### Text block
-------------------------

Air Marshal Sir Patrick Hunter Dunn,  (31 December 1912 – 17 June 2004) was a Scottish Royal Air Force officer who served as Air Officer Commanding-in-Chief of Flying Training Command from 1964 to 1966.

RAF career
Educated at Loretto School and the University of Glasgow, Dunn joined the Royal Air Force 1933. He served in the Second World War as Officer Commanding No. 80 Squadron, Officer Commanding No. 274 Squadron and then a Station Commander at RAF Amriya. He had a total of nine combat victories. He continued his war service on the staff at Headquarters No. 203 Group before becoming Aide de Camp to Marshal of the Royal Air Force Lord Trenchard in 1942. He transferred to Headquarters RAF Fighter Command and became Group Captain, Operations at Headquarters No. 12 Group in 1944 and Sector Commander at RAF Coltishall in 1945.

-------------------------

### Data extract
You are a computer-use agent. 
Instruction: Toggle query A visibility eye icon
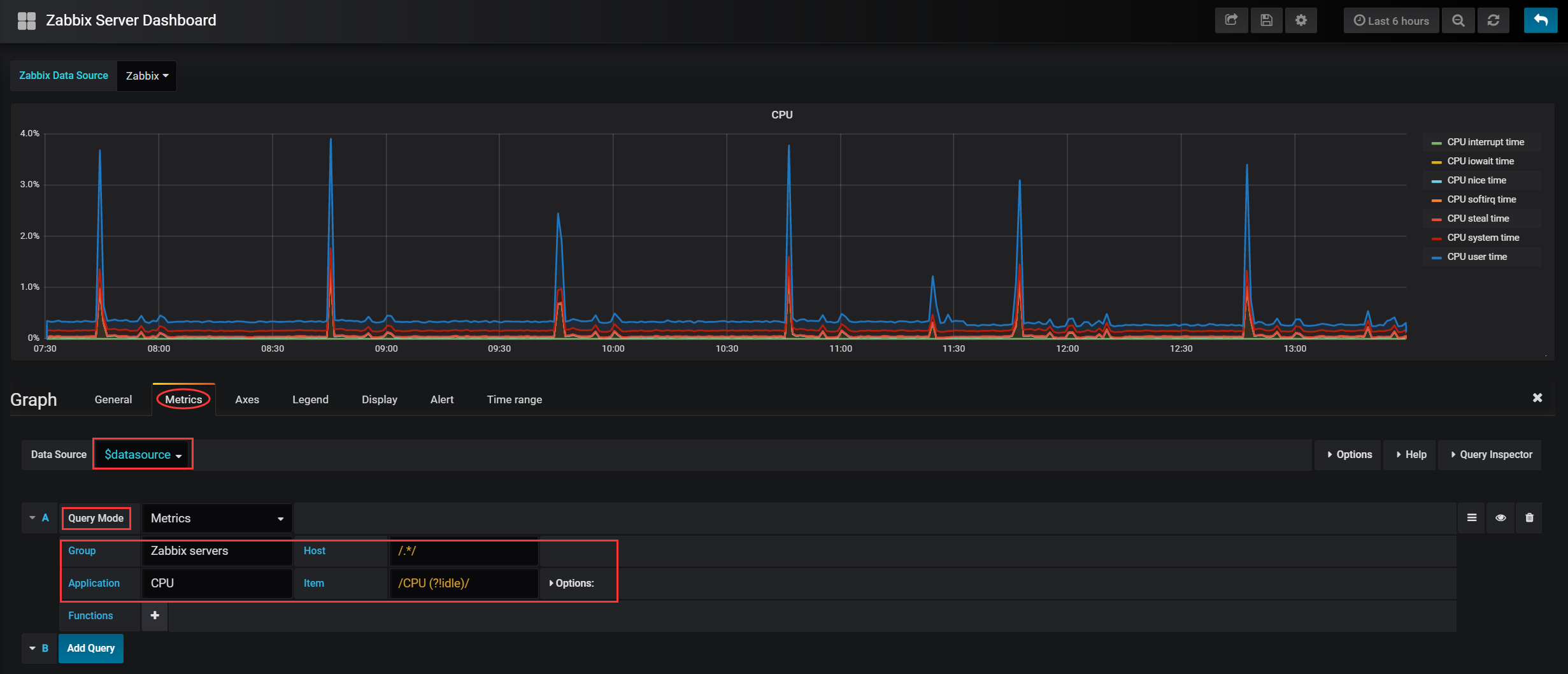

-------------------------

### What this task involves
List every numbered Royal Air Force squadron or group named in the biography of Sir Patrick Hunter Dunn.

### Written solution
No. 80 Squadron, No. 274 Squadron, No. 203 Group, No. 12 Group